Even a few days later, it is still sinking in that we have finally seen the end of Roe v. Wade in our country.

On Friday, the Supreme Court undid 49 years of error and overruled both Roe and Casey v. Planned Parenthood, the two cases that have made it impossible to pass any kind of meaningful limits on abortion. Dobbs v. Jackson Women’s Health Organization will go down in history as a correction not just to the crime of abortion, but to the trend of judicial activism.

At issue in the Dobbs case was a Mississippi law that outlawed most abortions after 15 weeks. After going through the many historical and legal errors in Roe, the Supreme Court found that there is no constitutional right to abortion, thereby overruling both Roe and Casey.

It’s significant that the majority opinion listed other cases where the Court reversed historically “bad” and wrongly-decided cases, such as Brown v. Board of Education (where the Court overruled a previous decision that upheld the “separate but equal” doctrine behind segregation). It was an honest admission that the Court has made grave mistakes in the past, one of which were the cases that fostered a culture of abortion-on-demand in our country and led to the death of 63 million unborn babies.

The melodrama that followed the ruling has led to some confusion as to what it actually means in a legal sense. As the opinion makes clear, this decision does not outlaw abortion in our country. It merely returns the question of abortion to the individual states, which can choose to regulate abortion (or not) through their own laws. The Dobbs decision says that states can pass laws that limit or outlaw abortion (though abortion must remain legal if the life of the mother is at risk) and the federal courts must let those restrictions stand.

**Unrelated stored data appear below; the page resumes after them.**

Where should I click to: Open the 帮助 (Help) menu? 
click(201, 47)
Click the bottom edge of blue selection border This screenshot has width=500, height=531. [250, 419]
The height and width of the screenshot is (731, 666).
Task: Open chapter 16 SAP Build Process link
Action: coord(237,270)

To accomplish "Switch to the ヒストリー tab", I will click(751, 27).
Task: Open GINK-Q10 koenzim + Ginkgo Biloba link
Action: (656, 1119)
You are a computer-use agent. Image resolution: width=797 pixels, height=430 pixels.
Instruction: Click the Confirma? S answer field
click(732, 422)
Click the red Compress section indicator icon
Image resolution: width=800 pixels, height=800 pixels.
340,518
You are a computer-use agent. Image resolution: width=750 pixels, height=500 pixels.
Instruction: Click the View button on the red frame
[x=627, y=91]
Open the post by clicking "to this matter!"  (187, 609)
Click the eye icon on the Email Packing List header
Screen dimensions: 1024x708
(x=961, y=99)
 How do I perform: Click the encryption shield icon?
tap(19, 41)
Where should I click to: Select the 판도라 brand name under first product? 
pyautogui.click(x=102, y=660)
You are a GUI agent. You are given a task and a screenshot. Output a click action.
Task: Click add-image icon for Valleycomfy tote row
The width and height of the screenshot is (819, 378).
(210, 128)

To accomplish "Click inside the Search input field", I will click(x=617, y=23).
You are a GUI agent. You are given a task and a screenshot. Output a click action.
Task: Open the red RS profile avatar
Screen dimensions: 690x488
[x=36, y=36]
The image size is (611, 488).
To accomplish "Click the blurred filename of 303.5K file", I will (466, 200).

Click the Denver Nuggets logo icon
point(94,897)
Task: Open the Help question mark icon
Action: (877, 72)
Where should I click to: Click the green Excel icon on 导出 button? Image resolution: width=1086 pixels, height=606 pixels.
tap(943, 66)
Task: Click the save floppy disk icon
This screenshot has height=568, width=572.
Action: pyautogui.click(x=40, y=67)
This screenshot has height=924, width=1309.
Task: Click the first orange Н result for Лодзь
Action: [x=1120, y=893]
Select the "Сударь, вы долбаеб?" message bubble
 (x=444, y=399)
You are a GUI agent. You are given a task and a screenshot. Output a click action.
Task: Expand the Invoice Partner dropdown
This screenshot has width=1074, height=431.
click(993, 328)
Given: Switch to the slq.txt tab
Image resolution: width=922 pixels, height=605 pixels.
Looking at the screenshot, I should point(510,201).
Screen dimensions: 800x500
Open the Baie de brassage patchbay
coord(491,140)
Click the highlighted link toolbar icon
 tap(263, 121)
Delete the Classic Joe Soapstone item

For those who live in states with pro-abortion legislatures and governors (like California or New York), nothing is going to change. For those in states that have tried to pass limits on abortion, it is likely that those limits will be restored. As the Court says in its decision, abortion is an issue that should be left to the people and their elected representatives, and that’s what will happen from now on. Hopefully, this decision will also start to heal the division caused by 50 years of abortion politics and judicial “litmus tests.”

This is a great win for life, faith, and Biblical values. For five decades, we have marched and prayed for an end to abortion. Everyone who ever joined a March for Life, said a prayer for the unborn, voted for pro-lifers, or took a stand against abortion is part of this victory. Thank you for helping undo a great evil in our country.

Most of all, let us give thanks and praise to God. Let this be the moment when our nation turns back to God and begins to follow His path.